Ci si sente degli intrusi, in un mondo che può benissimo fare a meno di noi, che, anzi, potrebbe schiacciarci come mosche in qualsiasi momento e te ne rendi conto guardano la dimensione quasi colossale di ciò che ti circonda.

Acqua che scorre

Sei solo un corpuscolo, in mezzo a quelle pietre, a quelle montagne che sembrano squadrate da un’accetta molto affilata.

Ad ascoltare bene quel silenzio, però, si sente che, qua e là, esso è attraversato da una sorta di rumore di fondo costante: quello dell’acqua, che scorre, senza posa, ad appena un palmo sottoterra. Sotto i nostri piedi.

Te ne accorgi mentre cammini sui prati, che sembrano soffici per natura ed invece sono semplicemente intrisi di acqua. Come una zuppa inglese che si estende per miglia e miglia.

Ciuffi d’erba

In certi momenti affondi nell’erba fradicia fino alle caviglie, se non presti attenzione a dove metti i piedi.

C’è davvero tanta acqua, che scorre sotto di te e va veloce verso il fiume in fondo alla valle e, da lì, verso il mare immobile, di un turchese quasi irreale. 

Un contrappunto continuo al silenzio che domina, quello che senti scorrere, se smetti di parlare e fai silenzio. L’acqua.

Quest’acqua – presente qui in tutte le forme che noi conosciamo: solida, liquida, gassosa – è l’elemento che di continuo modifica, modella senza sosta l’intero territorio. Incessantemente, ogni giorno dell’anno.

Frammenta, sminuzza le rocce, fino a ridurle in sabbia e lo si vede bene dalle pietre, grandi e piccole, che, a causa della tremenda forza esercitata dal ghiaccio, sono spaccate secondo piani geometrici precisi.

Montagne
Fessure

Sembrano dei mosaici preziosi da ricostruire, ma, in realtà, quei sassi fessurati sono in procinto di essere dispersi nel paesaggio, poco prima di essere trasformati dal movimento incessante in pietre più piccole, in sabbia, più o meno fine.

Sassi fessurati

Sempre con l’azione dell’acqua, la grande manipolatrice di questo incredibile territorio.

Mentre cammino ed ascolto, sono rapita dalla trasformazione incessante, continua,  che sta avvenendo anche in quel momento, proprio sotto i miei piedi.

Sassi
Sassi

Uno dei nostri simboli primordiali – forse il più  potente, l’acqua – è in movimento costante e noi ce ne accorgiamo appena, mentre camminiamo, ascoltando quello che la nostra guida – l’Amazzone – ha da raccontarci su quelle terre. 

Mentre lei parla, guardo il mare dalla parte del fiordo.

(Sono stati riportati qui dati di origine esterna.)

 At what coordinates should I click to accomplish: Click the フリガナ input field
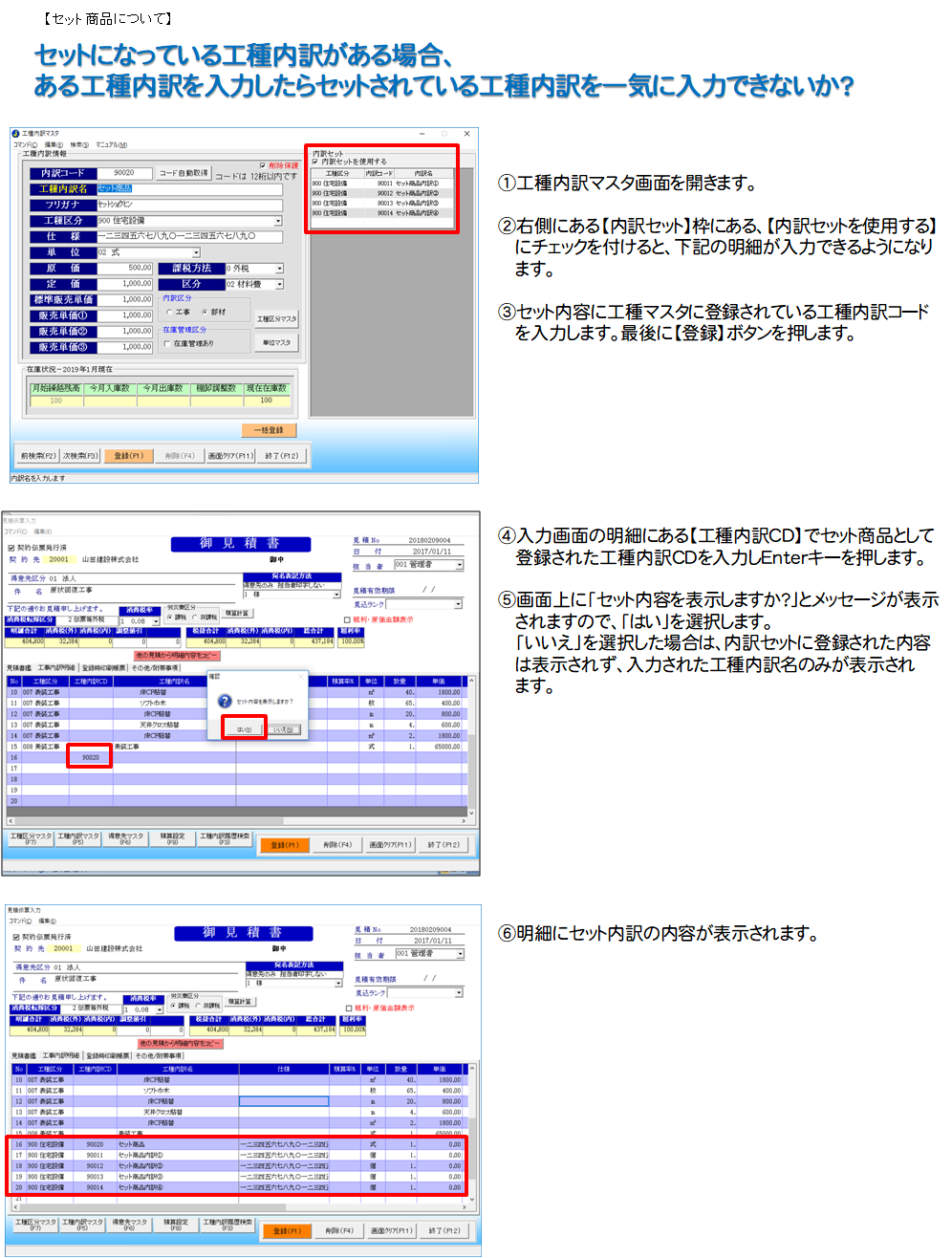click(189, 205)
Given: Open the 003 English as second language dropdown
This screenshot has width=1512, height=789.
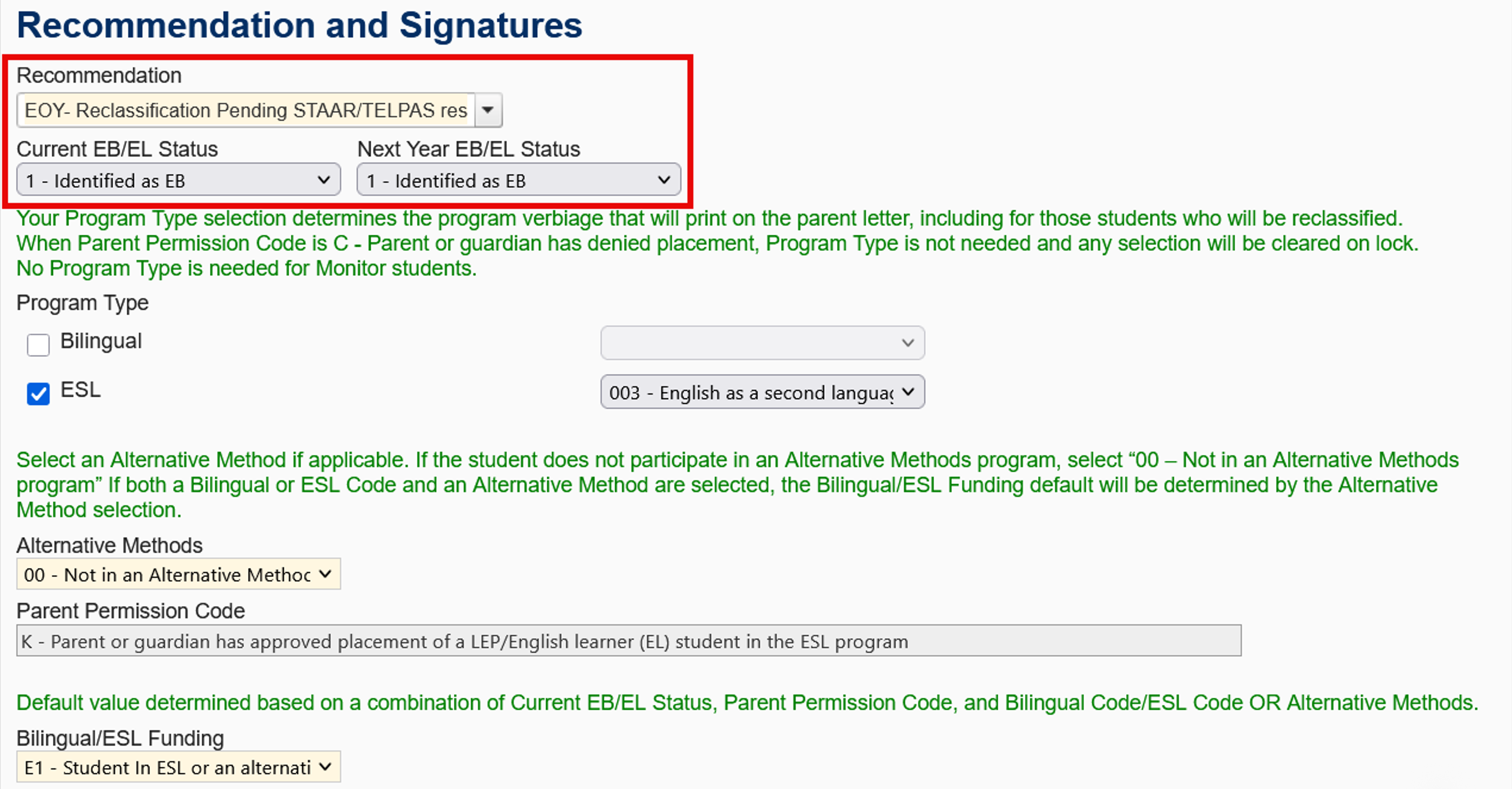Looking at the screenshot, I should 762,392.
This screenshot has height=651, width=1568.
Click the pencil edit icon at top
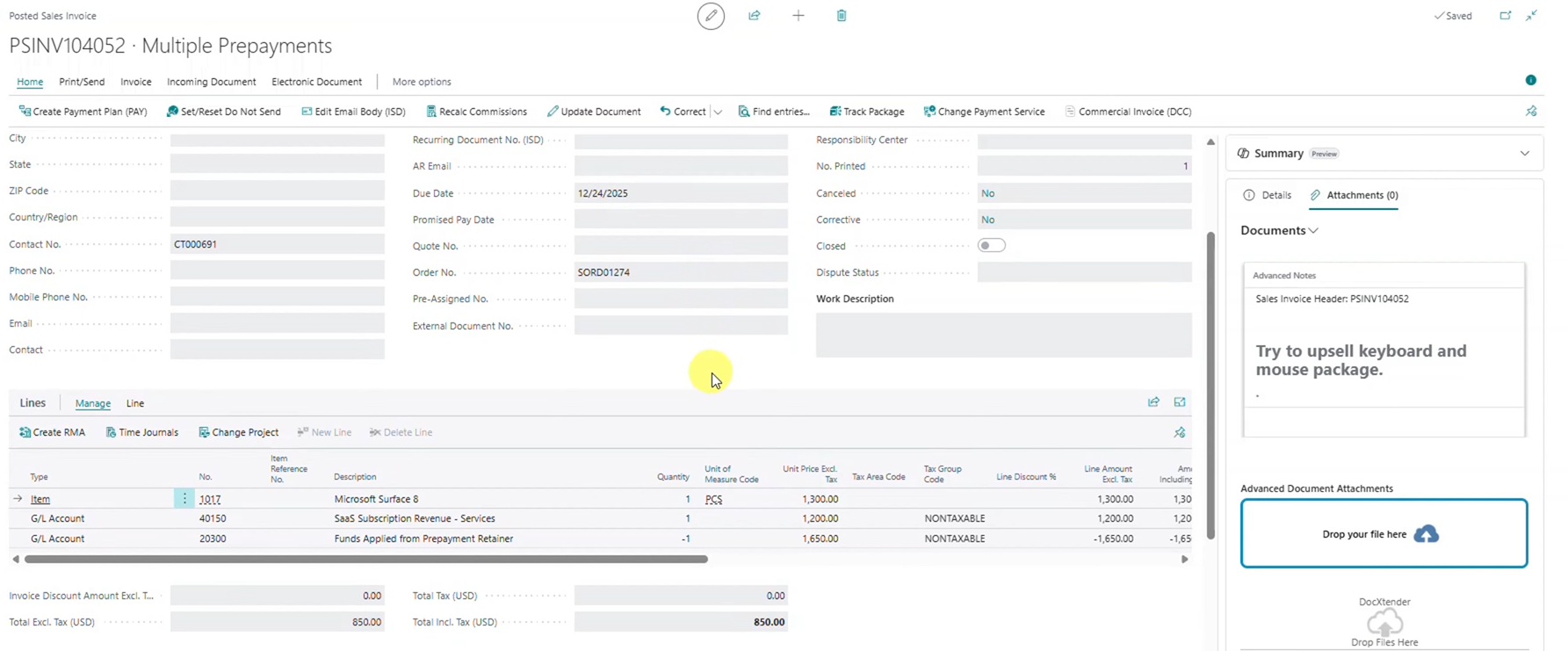(711, 16)
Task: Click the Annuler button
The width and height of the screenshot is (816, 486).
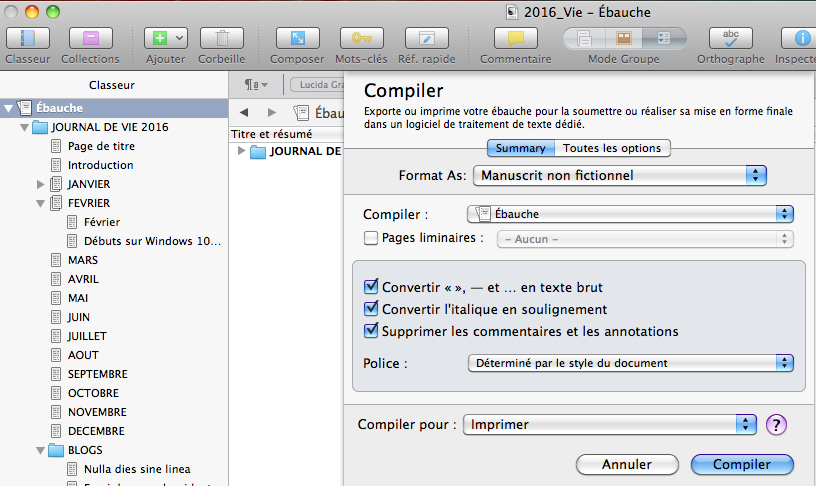Action: pyautogui.click(x=627, y=464)
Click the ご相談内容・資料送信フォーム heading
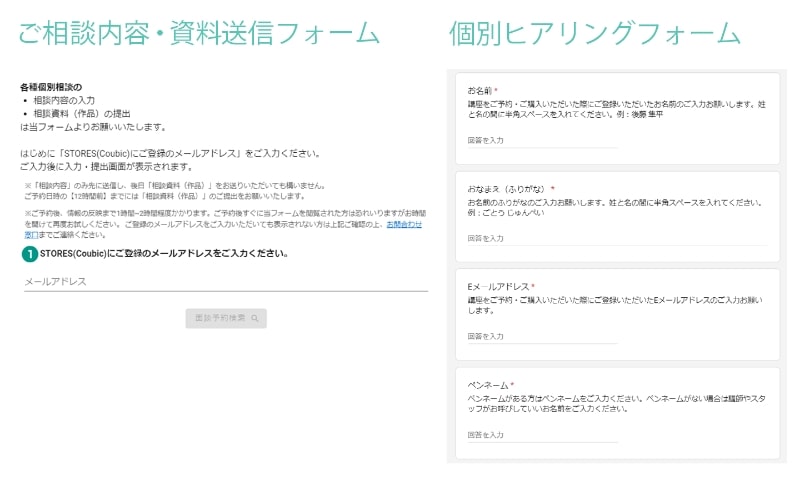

Ancora acqua.

Ghiacciai

Guardo quel cielo basso che è il cielo proprio di queste latitudini ed è uno spettacolo unico a vedersi. 

Sembra non esserci confine, tra il colore del cielo e quello del mare. Un celeste polvere, a tratti turchese, con striature biancastre:  colori gessosi, rarefatti. 

I miei preferiti.

Un’acqua che ipnotizza gli occhi: non si riesce a smettere di guardarla e di ascoltarla. 

L’Amazzone, nel frattempo, con la sua gestualità così icastica, ci indica i ghiacciai (cinque) che si protendono, lontani, verso il mare, “sono come le dita di una mano” – dice lei.

Ancora acqua. Lontana. Solida, stavolta. Ma sempre lei.